■ **Objetivos**
1. Liste todos os motivos que o texto sobre Interstellar apresenta para os méritos temáticos do filme terem sido ignorados.
2. Reproduza o trecho do texto sobre Interstellar que começa nas palavras "Comparativamente os méritos" e termina depois de "suas temáticas subjacentes.".

Uma Odisseia no Tempo
Em Interstellar, Christopher Nolan - um dos poucos cineastas americanos deste início de século classificáveis como reais autores – atingiu, literal e figuradamente, o zênite no que tange à ambição cinematográfica: não
apenas pioneirizou a retratação imagética fidedigna de conceitos na fronteira do conhecimento científico da humanidade sobre o Universo, como levou até
as últimas consequências seu mais recorrente tema (a resposta da mente humana ante a inevitabilidade da ilusão na percepção da vida, dentro do limitante contexto do curso inexorável do tempo que a rege).
Ainda assim, uma fração significativa do público e da crítica parece ter ficado alheia a tais feitos. Na verdade, pouco mais de um ano após a estréia, o
que se pode dizer é que o filme logrou ao menos o reconhecimento de parte de seus esmerados aspectos técnicos, evidenciado pelas premiações de inúmeras
entidades (inclusive o Oscar) para a equipe de efeitos visuais, liderada pelo experiente Paul Franklin e fundamentalmente auxiliada pelo embasamento
científico para representações cósmicas fornecido por Kip Thorne, eminente físico teórico que também foi coautor do argumento.
Comparativamente os méritos temáticos foram ignorados (mesmo por parte dos defensores do filme, que se satisfez tão somente com arrojo visual e
eficiência narrativa). Dentre os motivos para tanto, destacam-se: o elevado hype previamente ao lançamento (crescente a cada novo filme de Nolan e ao
qual invariavelmente segue-se o fenômeno dos haters), o alegado excesso de didatismo e exposição (mesmo considerando ser um filme com grande
amplitude de público-alvo que emprega conceitos científicos de ponta como recursos narrativos essenciais), um suposto abuso de melancolia e exacerbação emocional (apesar da natureza intrinsecamente trágica do dilema
existencial que aflige a maioria dos personagens) e um desfecho aparentemente implausível, por demais conveniente...Enfim, fatores variados
que produzem o efeito comum de impedir a imersão na trama e em suas temáticas subjacentes.

■ **Material**
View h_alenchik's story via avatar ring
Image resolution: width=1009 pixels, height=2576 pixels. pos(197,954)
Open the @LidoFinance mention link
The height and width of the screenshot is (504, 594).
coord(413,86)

■ **Respostas das tarefas**
1.
- O elevado hype antes do lançamento.
- O alegado excesso de didatismo e exposição.
- Um suposto abuso de melancolia e exacerbação emocional.
- Um desfecho aparentemente implausível, por demais conveniente.

2.
Comparativamente os méritos temáticos foram ignorados (mesmo por parte dos defensores do filme, que se satisfez tão somente com arrojo visual e
eficiência narrativa). Dentre os motivos para tanto, destacam-se: o elevado hype previamente ao lançamento (crescente a cada novo filme de Nolan e ao
qual invariavelmente segue-se o fenômeno dos haters), o alegado excesso de didatismo e exposição (mesmo considerando ser um filme com grande
amplitude de público-alvo que emprega conceitos científicos de ponta como recursos narrativos essenciais), um suposto abuso de melancolia e exacerbação emocional (apesar da natureza intrinsecamente trágica do dilema
existencial que aflige a maioria dos personagens) e um desfecho aparentemente implausível, por demais conveniente...Enfim, fatores variados
que produzem o efeito comum de impedir a imersão na trama e em suas temáticas subjacentes.